Coming off a year in which it levied the largest fine in history against any corporation, President Obama's Labor Department says it will use next year's budget, which is no larger than this year's, to actually increase its enforcement of worker safety rules.

The department allocated 100 new inspectors for its Occupational Safety and Health Administration this year and is planning to add 25 additional OSHA inspectors next year.

In order to do this without a budget increase, the Obama administration plans to slash 35 positions the Bush administration had allocated to OSHA's "compliance assistance program" for businesses.

A federal audit commissioned by the Obama administration this year showed that the Bush-designed OSHA program, geared to "helping" businesses comply with safety laws, was not working.

Funds shifted out of the "compliance assistance" programs will also be used to increase OSHA's Wage and Hour protection programs.

Describing the new approach earlier this week Labor Secretary Hilda Solis said, "It affirms this administration's strong commitment to vigorous enforcement. OSHA received over 100 inspectors in our 2010 budget, as well as an additional 25 requested in 2011 and we are moving 35 inspectors from compliance assistance to enforcement.

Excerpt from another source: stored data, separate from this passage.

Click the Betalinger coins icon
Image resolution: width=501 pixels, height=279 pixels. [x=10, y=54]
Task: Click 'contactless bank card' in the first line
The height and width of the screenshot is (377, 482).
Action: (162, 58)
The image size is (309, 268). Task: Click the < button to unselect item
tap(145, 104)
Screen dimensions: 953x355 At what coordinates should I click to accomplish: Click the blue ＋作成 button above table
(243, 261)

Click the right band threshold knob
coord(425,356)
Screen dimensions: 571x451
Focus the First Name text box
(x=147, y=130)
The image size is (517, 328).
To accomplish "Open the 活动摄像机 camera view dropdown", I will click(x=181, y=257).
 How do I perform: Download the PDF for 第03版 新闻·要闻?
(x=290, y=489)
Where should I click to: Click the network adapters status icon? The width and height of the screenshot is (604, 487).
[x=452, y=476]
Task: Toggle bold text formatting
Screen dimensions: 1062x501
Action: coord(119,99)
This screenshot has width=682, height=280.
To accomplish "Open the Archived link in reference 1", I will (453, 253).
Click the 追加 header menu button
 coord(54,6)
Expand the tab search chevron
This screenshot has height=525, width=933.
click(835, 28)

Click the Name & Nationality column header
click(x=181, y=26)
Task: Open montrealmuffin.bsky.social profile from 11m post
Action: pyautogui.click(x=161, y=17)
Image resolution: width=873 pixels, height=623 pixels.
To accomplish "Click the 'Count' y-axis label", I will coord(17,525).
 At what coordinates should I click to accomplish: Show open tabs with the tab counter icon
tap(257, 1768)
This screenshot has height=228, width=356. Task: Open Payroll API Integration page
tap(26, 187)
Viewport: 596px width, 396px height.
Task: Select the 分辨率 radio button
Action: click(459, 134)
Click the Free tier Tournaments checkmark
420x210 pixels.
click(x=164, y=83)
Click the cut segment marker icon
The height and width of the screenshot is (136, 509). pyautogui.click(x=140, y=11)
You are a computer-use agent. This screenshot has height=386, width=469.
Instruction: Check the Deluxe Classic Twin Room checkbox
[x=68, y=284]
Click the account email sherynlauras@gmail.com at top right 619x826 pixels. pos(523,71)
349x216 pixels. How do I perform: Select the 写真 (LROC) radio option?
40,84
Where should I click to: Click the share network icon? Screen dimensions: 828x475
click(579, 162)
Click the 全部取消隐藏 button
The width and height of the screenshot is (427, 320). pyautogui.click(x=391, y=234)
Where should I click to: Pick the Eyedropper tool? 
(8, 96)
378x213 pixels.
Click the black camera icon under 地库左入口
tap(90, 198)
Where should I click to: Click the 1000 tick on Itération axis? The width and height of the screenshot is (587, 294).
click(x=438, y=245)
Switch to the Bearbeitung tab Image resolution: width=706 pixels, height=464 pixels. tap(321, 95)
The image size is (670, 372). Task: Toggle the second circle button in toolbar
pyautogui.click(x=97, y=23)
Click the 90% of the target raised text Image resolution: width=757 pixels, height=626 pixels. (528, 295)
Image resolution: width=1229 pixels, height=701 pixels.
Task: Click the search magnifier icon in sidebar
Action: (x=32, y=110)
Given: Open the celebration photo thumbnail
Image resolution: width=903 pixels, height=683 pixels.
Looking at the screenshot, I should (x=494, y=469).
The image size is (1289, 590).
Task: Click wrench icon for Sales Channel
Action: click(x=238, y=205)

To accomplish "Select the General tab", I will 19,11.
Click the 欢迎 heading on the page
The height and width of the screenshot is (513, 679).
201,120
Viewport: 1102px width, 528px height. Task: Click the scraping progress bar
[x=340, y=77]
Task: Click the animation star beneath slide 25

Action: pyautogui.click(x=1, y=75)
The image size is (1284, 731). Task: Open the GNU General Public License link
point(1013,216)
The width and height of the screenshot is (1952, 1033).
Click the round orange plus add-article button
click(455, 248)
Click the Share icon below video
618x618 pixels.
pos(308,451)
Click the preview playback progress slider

"With the largest fine in OSHA's history," Solis declared, "We are sending a strong message throughout industry that we will not tolerate endangerment of workers."

The secretary said OSHA will "concentrate on high risk workplaces like construction and meatpacking."

She made it clear that the administration, in its effort to protect workers, will go beyond just beefing up OSHA and its enforcement activities.

In her announcement Solis said the department plans a major effort to investigate firms that misclassify their workers as "independent contractors."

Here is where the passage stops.